There is a huge difference between narcotics vs antibiotics and other types of medication here.
In the case of antibiotics, it is an example of "what doesn't kill you, makes you stronger", it's just the germs, which get stronger and antibiotic-resistant, if the patient stops taking the antibiotics, when (s)he feels better.
In the case of narcotics, the rule is mostly, "take what's needed, but to a limit".
In this case, the pillbox could be programmed to allow you to take what you need, put preventing you from inadvertently taking an overdose.
Of cause, you could cheat and take as many pills as allowed, and save them for a suicide. But if this is to prevented, then shoelaces and belts are to be removed too...
A pill dispenser is nothing new... google "medicine reminder"... there are thousands
So, mention "MIT" and now it's this amazing thing? From my experience with family members with this problem... trips to the hospital happen after a couple years...
Immediately after having an episode, everything is fine for awhile... but what happens 2 years later when the busy day-to-day of life sets in and you simply forget to bring your pill box to work... or forget to stock the pill box at home, work, or your car. What happens then? Basically, mistakes happen... and a pill box can't prevent that.
It's a great idea... but not the silver bullet.
I spent the past year and a half as a case manager for people with severe mental illness and HIV, and the biggest problem with HIV meds is compliance (psych meds, too, but the results are potentially less lethal w/ the psych meds). Once you go on meds you need to be 90% compliant for them to work reliably. If you go off then you are burned to those meds, those drugs will be ineffective for your treatment as you now have a resistant strain of the virus (In fact, how quickly HIV turns to AIDS is now thought to be correlated with how many different strains of the virus you've been re-infected with).
The specific population I was working with was African American women, which is a caretaker population (ie, they have people in their lives they need to take care of). We spent a lot of time reminding them that they HAD to make time to take care of themselves every day instead of their children, otherwise they wouldn't be around to take care of themselves. It can be a difficult case to make when their child has had two asthma attacks in one day and they have to go to a clinic or an ER to get them looked at. I believe if you added a regular sensory input (sound and light) it would help ingrain the habit of taking meds, to the point that when someone is running out of the house to get their kid to the ER, they might think "Oh, that darn buzzer is going to go off. I should grab my pill box".

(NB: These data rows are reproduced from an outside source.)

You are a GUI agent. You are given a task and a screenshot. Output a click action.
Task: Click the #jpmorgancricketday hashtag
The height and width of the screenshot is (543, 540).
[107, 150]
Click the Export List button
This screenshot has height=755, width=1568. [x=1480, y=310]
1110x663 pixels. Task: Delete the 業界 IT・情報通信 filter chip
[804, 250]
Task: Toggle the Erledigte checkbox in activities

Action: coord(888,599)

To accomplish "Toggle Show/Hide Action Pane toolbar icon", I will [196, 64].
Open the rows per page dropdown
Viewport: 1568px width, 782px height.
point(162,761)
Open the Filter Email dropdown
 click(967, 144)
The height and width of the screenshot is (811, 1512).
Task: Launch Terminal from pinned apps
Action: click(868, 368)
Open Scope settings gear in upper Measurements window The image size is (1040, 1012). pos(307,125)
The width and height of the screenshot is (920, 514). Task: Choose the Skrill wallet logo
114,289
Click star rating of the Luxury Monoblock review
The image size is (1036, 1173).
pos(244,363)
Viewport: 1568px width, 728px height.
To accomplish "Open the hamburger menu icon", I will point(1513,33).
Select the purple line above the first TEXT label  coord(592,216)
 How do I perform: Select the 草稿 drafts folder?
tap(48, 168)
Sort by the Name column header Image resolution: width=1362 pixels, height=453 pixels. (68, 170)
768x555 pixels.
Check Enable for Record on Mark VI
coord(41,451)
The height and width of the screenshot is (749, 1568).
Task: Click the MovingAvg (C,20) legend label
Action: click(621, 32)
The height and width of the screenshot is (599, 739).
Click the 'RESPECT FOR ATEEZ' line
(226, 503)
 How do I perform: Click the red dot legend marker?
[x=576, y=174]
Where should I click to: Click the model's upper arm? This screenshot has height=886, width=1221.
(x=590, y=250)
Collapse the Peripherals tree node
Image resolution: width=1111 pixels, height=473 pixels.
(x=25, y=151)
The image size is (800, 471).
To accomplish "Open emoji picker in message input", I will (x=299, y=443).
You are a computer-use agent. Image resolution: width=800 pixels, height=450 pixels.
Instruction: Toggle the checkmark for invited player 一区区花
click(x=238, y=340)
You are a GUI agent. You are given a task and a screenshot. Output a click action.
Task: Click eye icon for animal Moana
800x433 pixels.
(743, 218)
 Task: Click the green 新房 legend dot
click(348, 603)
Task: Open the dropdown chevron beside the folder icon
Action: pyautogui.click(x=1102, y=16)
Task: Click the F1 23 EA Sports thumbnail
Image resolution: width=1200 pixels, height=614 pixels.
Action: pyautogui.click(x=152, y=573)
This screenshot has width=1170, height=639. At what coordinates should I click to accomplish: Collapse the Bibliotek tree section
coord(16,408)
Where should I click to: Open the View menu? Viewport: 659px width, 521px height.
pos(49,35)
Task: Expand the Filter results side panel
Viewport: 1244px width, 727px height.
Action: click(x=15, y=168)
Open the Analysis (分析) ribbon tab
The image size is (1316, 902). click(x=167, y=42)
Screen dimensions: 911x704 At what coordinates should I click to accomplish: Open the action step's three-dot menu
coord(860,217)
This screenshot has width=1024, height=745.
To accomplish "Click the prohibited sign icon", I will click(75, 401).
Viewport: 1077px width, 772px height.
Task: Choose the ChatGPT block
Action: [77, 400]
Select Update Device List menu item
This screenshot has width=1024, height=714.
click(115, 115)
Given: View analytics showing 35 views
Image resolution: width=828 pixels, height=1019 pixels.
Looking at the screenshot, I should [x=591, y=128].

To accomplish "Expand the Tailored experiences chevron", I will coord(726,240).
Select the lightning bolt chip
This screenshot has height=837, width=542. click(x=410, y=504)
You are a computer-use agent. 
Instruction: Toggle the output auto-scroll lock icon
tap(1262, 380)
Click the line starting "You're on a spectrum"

Its an abstract concept which not everyone is equipped to deal with easily, that there is an invisible thing in your blood that is so lethal that you have to take time out to address it three times a day. Its especially easy to put it to the side when you have friends that tell you not to trust your white doctor, that pharmaceutical companies are getting rich off your illness, and the side effects of incontinence are so bad that you don't want to leave the house. Most of my clients didn't argue with the fact that they should take their medication. They all said they knew they had to, but with all those and other variables, people are pretty well primed to forgive themselves if they forget a dose. So we spent time with them on ways to remember taking your meds (attaching a note to your toothbrush, sticking a note to your front door. I even programmed the calendar on some of my client's cell phones for them). And those strategies helped.
Most people know they have to take their meds, just like most people know they need to work out, know they need to avoid fatty foods. Behavioral interventions like this aren't a panacea, but they help eliminate one of the very real factors in non-compliance. I know it would have made my job easier.